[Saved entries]
Start of Block
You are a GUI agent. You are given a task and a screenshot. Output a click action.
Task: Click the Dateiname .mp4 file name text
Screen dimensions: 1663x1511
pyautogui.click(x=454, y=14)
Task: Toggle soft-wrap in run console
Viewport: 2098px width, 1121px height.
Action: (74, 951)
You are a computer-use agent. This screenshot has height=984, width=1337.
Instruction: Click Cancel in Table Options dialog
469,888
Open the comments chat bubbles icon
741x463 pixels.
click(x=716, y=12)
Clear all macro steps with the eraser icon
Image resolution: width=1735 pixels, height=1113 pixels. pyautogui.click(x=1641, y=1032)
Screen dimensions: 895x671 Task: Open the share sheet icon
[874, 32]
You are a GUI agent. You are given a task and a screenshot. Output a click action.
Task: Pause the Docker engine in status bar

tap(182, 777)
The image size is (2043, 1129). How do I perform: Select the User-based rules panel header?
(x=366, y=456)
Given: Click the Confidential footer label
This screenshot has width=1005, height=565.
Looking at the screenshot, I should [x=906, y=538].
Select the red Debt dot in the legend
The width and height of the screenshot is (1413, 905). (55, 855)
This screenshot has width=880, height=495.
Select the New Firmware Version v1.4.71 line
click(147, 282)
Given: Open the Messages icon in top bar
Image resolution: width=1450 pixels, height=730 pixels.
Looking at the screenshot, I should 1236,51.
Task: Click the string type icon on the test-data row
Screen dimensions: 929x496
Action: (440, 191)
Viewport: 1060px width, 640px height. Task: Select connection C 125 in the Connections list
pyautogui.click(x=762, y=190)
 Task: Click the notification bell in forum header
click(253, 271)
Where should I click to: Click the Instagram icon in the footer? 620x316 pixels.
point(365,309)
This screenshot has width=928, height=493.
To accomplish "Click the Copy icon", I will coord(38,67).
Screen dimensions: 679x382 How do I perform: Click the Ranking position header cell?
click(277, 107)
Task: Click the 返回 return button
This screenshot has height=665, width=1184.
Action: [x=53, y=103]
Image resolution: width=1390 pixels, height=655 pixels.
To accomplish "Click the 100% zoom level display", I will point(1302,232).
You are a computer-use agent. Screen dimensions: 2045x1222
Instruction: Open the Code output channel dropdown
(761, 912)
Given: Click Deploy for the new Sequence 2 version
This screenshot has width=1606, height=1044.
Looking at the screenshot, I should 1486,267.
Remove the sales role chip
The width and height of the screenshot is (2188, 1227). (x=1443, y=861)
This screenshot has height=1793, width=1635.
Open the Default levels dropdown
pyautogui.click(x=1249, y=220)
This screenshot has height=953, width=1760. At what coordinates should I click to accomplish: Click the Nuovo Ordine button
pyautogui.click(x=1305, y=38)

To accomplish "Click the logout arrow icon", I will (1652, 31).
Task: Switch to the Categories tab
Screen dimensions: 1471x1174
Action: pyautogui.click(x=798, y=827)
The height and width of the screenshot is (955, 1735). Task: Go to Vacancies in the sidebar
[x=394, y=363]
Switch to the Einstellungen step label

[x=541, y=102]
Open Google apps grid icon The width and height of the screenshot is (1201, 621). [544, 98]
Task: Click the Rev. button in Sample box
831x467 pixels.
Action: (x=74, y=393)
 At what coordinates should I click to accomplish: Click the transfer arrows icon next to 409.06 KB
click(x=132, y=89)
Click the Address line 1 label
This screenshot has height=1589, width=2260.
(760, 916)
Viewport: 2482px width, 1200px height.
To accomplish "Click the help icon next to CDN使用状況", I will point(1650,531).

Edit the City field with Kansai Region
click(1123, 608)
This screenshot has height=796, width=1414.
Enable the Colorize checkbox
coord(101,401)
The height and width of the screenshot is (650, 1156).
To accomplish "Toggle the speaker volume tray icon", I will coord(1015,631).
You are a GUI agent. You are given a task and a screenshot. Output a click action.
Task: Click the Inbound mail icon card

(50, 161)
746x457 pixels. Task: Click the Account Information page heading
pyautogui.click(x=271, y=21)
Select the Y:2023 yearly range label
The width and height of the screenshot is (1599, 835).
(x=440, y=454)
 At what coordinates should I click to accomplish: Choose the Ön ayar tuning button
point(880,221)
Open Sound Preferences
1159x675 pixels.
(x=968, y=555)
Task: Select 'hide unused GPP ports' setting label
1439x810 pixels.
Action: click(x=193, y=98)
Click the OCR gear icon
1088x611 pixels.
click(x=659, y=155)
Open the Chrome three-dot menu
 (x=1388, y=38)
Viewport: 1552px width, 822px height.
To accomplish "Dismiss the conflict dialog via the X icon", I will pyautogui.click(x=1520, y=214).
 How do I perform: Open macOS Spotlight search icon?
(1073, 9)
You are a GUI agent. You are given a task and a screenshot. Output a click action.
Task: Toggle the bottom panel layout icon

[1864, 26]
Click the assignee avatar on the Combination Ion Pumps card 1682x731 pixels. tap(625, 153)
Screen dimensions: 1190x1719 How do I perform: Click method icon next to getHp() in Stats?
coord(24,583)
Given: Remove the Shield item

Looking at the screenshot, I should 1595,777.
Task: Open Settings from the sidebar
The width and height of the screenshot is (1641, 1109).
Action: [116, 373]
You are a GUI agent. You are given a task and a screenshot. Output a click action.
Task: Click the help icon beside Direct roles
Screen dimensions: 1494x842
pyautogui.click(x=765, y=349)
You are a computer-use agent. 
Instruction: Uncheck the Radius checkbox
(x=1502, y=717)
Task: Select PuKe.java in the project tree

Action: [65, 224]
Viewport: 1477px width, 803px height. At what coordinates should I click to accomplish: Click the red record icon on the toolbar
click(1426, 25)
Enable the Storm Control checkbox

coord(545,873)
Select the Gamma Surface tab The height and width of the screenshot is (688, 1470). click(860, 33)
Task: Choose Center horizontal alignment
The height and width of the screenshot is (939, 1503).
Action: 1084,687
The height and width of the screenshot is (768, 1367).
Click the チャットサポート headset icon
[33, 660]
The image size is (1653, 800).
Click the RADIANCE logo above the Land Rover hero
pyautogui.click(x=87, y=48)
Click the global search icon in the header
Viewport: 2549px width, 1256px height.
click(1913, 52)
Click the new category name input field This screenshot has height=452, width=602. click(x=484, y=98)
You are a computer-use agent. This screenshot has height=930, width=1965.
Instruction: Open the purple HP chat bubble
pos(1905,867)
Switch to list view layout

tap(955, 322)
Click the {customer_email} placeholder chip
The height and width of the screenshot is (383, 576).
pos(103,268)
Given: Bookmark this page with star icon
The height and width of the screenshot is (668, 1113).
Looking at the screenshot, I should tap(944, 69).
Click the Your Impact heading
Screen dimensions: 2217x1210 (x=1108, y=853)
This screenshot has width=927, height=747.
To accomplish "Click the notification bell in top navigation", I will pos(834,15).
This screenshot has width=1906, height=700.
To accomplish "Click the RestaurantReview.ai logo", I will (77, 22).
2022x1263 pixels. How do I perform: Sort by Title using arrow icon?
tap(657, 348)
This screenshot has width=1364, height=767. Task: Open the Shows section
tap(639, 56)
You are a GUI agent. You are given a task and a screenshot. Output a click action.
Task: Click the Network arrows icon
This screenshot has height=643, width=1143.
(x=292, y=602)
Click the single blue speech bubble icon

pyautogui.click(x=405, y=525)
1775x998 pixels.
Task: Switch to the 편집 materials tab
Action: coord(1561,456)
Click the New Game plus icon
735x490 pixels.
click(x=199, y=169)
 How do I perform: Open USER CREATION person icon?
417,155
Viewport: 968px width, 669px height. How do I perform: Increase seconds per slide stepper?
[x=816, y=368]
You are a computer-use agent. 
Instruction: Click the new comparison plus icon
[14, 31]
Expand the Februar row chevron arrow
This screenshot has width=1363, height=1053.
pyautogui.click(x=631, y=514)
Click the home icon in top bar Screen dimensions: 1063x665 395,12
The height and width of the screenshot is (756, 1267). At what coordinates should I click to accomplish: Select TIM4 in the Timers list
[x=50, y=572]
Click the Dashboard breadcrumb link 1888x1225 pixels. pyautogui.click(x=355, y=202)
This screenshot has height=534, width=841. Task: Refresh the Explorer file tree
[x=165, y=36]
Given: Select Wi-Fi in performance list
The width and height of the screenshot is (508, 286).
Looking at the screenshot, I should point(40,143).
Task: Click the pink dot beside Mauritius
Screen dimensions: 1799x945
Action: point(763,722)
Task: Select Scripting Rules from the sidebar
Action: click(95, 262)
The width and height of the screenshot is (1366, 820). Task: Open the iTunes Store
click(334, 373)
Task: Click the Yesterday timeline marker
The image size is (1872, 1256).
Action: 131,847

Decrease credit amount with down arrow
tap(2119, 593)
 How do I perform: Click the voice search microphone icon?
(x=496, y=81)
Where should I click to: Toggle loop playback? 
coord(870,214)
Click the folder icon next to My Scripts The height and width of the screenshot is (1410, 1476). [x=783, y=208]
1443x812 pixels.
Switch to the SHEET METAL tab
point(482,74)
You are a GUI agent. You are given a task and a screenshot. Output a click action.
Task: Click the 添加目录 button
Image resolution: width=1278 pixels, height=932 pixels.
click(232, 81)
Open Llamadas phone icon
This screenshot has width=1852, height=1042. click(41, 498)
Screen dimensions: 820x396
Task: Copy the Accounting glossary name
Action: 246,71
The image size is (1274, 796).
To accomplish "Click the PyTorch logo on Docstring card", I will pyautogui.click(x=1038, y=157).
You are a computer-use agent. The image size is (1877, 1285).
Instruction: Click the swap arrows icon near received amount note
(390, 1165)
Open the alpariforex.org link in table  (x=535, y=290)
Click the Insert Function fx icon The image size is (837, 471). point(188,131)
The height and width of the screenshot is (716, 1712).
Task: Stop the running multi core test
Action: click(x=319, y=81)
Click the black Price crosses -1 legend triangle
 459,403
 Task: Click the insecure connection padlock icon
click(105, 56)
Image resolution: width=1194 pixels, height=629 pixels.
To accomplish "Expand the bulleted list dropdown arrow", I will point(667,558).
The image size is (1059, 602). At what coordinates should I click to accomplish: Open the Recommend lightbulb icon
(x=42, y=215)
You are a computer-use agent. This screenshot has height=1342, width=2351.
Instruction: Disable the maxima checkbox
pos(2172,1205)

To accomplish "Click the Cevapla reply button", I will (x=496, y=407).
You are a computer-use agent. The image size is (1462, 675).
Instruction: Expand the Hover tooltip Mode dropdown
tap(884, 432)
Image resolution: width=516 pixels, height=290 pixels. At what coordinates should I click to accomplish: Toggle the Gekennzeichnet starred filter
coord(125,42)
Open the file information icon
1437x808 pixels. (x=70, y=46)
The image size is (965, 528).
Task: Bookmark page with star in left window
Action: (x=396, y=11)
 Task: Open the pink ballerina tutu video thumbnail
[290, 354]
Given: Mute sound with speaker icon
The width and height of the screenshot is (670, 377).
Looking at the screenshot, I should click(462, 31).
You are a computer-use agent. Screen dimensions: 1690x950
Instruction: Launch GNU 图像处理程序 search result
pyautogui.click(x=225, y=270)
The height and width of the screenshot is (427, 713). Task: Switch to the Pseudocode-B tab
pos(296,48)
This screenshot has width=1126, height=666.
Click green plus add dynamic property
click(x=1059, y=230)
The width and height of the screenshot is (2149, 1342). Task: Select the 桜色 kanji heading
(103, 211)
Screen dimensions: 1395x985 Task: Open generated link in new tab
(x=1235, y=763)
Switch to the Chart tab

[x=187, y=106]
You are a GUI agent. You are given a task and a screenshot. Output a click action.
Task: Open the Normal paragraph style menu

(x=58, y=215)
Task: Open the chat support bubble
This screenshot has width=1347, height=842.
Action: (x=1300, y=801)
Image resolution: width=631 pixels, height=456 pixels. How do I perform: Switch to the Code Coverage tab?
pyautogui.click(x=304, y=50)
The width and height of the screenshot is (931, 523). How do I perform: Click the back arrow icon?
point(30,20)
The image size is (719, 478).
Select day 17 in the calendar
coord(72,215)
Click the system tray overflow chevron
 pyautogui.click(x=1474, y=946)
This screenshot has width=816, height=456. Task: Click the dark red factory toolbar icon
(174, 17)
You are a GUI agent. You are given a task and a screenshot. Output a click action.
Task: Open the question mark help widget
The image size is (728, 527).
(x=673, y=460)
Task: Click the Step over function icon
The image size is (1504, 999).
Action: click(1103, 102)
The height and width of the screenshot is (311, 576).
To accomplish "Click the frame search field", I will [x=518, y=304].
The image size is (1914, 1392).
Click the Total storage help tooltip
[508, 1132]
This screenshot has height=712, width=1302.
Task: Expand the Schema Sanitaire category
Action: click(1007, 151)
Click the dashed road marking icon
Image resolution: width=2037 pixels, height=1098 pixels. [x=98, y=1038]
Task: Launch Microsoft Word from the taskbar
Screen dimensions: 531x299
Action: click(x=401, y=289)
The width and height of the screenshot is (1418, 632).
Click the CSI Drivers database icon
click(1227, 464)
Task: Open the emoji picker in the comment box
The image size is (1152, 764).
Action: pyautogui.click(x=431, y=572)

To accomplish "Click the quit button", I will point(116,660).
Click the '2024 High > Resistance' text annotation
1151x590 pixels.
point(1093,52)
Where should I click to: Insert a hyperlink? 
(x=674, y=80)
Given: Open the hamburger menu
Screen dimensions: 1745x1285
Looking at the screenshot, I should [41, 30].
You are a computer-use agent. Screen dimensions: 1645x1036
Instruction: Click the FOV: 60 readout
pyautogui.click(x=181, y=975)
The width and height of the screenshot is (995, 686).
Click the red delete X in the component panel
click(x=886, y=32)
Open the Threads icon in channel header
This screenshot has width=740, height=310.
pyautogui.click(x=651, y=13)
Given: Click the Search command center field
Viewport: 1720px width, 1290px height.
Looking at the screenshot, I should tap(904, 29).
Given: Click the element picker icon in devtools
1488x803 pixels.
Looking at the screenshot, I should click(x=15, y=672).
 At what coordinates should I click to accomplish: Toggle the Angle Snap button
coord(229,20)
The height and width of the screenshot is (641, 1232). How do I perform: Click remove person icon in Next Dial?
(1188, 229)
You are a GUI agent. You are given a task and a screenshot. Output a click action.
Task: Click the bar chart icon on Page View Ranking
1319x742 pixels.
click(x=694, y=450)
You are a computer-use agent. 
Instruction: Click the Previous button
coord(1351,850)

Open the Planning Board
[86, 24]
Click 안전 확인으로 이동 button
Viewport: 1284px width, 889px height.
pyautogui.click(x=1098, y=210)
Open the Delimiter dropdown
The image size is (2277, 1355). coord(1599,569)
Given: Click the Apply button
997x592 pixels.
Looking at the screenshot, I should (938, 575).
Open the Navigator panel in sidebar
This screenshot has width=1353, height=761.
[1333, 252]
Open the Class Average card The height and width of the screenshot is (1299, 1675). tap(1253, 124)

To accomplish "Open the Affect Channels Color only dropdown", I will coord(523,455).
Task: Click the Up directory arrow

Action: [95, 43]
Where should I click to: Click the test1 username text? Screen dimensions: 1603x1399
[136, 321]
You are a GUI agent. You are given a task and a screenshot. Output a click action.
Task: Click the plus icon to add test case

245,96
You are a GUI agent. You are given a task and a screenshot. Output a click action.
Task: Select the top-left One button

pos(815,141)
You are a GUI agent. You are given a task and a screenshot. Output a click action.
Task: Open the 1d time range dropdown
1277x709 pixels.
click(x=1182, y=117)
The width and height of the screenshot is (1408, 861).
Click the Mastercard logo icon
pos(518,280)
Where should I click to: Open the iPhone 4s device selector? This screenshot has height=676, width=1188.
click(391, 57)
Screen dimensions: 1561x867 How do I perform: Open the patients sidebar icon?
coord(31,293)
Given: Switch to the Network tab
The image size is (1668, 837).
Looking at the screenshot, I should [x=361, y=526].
End of Block
▶ _Exercise_
Where does the word "range" occur in the data? Copy every line that has it.

▶ _Exercise solution_
Select the Y:2023 yearly range label
Task: Open the 1d time range dropdown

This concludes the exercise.